Mr. Shapiro wrote, for example, “America doesn’t actually have a real history of class divisions — we’ve been an overwhelmingly middle-class country for centuries.”

Really? Perhaps Ben was describing early America, when most families were farmers who owned some land. But what about the landless workers, indentured servants, apprentices, slaves and sailors? Were they part of the middle class?

Let’s next consider the era from the Civil War to World War II. Did parents in those decades send their children to work in mills, factories and mines solely because they wanted them to learn the value of hard work? Certainly not. Instead, they went to work to help put food on the table and clothes on their backs.

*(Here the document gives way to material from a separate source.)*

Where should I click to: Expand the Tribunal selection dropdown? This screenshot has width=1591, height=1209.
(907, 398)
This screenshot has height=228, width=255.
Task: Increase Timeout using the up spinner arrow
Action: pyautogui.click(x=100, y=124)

Did their mothers take in boarders and laundry only because they were bored with their middle-class existence and enjoyed cooking and scrubbing dirty clothes on a washboard? Is anyone stupid enough to believe that? And what of the millions of Southern tenant farmers called sharecroppers who lived for decades in grinding poverty?

Is Mr. Shapiro unaware of the numerous labor battles such as Homestead (1892) and Pullman (1894) not to mention the national rail strike in 1877 and the national steel strike in 1919? Were millions of working-class people so tired of playing golf all day and lounging in their huge mansions that they decided to go on strike?

No Ben, they were struggling against pay cuts and long hours that normally weren’t part of a middle-class lifestyle. Only since the 1940s has a strong labor movement helped a large number of workers enter the middle class, but even today, many in their 60s and 70s work at jobs paying minimum wage or slightly above, and their meager pay barely covers food, medication and utilities.

On the other hand, it is fair to surmise that several generations will pass before the descendants of today’s corporate CEOs will apply for subsidized housing. A classless society, Ben? Only if your blinders allow you to see a right-wing fantasyland.